» READING PASSAGE:
◆ ◆ ◆ ◆ ◆ ◆ ◆
Friday, January 22, 2010


This is sort of how my daily internal life goes.  I know.  You're totally interested.

1) Did I ever mention that my husband is a rugby nut? 

I mean, he's certainly nuts in lots of other ways, but he's very specifically nuts when it comes to rugby.  Well, to be even more specific, when it comes to Rugby League.  (Because of course we all know that Rugby Union is just so many prissy southern prats fannying about on the pitch.  We all knew that, right?  Ok, well for those of you who are sane and didn't know that, this is sort of the sporting equivalent of Sunni and Shia Muslims... to the outsider the differences seem bogged down in minutiae.  To the participants?  Not so much.  And probably you'd be wise not to suggest it.)

go to National Rugby League online

As you may know, the United States of America is not so big on rugby.  Which, besides meaning that my husband suffers greatly, also means that we don't spend as much time watching rugby as we used to.  And by "we" I mean my husband.  Which leads me to:

2)  So my husband and I get these DVD lecture series from "The Teaching Company". 

go to The Teaching Company online

These are totally awesome lectures on just about any topic your heart could desire.  We tend to delve pretty deeply into the ancient history section, with minor forays into modern history.  Last week my husband ordered "The Rise and Fall of the British Empire".  I'm pretty sure this was some sort of passive-aggressive response to the "American Identity" series that I bought him for Christmas last year.  Although, had he asked, I would have pointed out that having the words "Rise and Fall" in the title isn't necessarily the best "in your face" that you could hope for.  Actually I'm going to point that out anyway, whether he asked or not.   (Note to self: harass husband.)
◆ ◆ ◆ ◆ ◆ ◆ ◆
Rows from a dataset
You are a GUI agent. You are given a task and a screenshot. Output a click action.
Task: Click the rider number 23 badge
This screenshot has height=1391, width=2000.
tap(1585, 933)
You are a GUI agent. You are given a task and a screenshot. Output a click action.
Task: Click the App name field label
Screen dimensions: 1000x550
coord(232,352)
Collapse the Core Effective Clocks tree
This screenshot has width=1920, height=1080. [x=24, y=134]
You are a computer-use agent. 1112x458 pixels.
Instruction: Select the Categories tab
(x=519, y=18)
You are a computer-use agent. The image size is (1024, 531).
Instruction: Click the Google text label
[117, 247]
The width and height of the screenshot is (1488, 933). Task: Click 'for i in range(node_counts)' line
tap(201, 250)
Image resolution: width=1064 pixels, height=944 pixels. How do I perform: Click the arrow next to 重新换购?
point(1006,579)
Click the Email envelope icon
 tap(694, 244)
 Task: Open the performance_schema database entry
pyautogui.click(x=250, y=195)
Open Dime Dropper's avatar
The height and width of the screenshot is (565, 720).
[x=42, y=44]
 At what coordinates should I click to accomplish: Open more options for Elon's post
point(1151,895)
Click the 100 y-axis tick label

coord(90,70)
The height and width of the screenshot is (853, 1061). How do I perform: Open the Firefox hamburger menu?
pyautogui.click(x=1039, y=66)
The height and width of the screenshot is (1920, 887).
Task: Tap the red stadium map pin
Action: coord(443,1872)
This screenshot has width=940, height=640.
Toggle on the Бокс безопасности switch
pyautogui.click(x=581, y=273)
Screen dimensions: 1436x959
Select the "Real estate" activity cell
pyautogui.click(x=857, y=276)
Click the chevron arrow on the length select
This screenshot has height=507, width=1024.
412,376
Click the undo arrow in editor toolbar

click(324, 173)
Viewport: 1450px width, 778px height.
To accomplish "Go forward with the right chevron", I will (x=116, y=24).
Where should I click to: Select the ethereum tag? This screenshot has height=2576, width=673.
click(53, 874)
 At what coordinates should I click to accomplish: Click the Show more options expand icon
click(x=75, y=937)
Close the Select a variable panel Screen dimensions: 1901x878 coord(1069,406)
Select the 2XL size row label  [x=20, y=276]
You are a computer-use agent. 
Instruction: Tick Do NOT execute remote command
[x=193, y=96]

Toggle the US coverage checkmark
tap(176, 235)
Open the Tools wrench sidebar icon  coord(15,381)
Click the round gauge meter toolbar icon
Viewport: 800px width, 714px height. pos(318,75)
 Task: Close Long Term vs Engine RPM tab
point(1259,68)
◆ ◆ ◆ ◆ ◆ ◆ ◆
» REQUIRED TASKS:
**A.** According to the blog post, which lecture series did the husband order last week?
**B.** Write the next part of the blog post about rugby and the lecture series, picking up after its final sentence.
These rows have no connection to the blog post.

» FINAL RESULTS:
**A.** He ordered "The Rise and Fall of the British Empire."

**B.**
In any case, last night we watched the introductory lecture and in it the very English lecturer happened to say "...and Canada, where the hinterlands of the plains provided a bounty of wheat".  This made me giggle.   Based on my husband's reaction (i.e. he looked at me like I was a lunatic), you folks aren't going to find it very funny.  But having grown up in the (only slightly more southern than Canadian) hinterlands, it just cracked me up.

The thing is, I'm feeling a little hinterland homesick lately which is in part what made me giggle.  I know that my husband, for one, thinks we live in the middle of nowhere here in Texas and it's as flat as can be.  He is wrong.  He has never been to the northern hinterlands and so he just doesn't get it.  Right now we live less than two hours from a major metropolitan area.  And I mean, you can only see about four miles in any direction here.  Psssht.  That's not what I call flat.

link to travel blogphoto copyrighted by Dusty Davis

This is what I call flat.  Imagine this picture continuing on for, oh, let's say two hundred miles.  That's flat.

And while surfing for a nice photo of the hinterlandishness of it all, I happened to come across this photo. 

go to the Rugby, North Dakota homepage

Which leads me to:

3) Did you know that the official geographic center of the North American Continent is Rugby, North Dakota?

Look. There's a plaque and a nifty marker and everything.   I mean, it couldn’t be Lacrosse or Cricket or Bowling, North Dakota right?  Nope.  Rugby.  I've never been there.  Maybe Big in Japan has?  Let's ask her. Yo, Big.  Rugby? 


Next I could tell you about how the local college rugby team here (there actually is one, but it is Rugby UNION- gasp) is managed by this Irish bar owner who is from the town in Ireland where I met this girl from the hinterlands of Canada and her brother wanted to go to an Ivy League school to play... hockey.  Sorry.  "Rugby" would have been awesome.  But no, it was hockey and I'm pretty sure they don't play hockey at Ivy League schools.

And the whole thing just goes on like that all day.  Of course, I have a really boring job and a lot of time on my hands to ruminate (have I mentioned that the construction industry is, in fact, dead?  Yeah.  It is.  Dead dead dead.  Slap a shroud on that sucker and dance it to it's grave. Dead.)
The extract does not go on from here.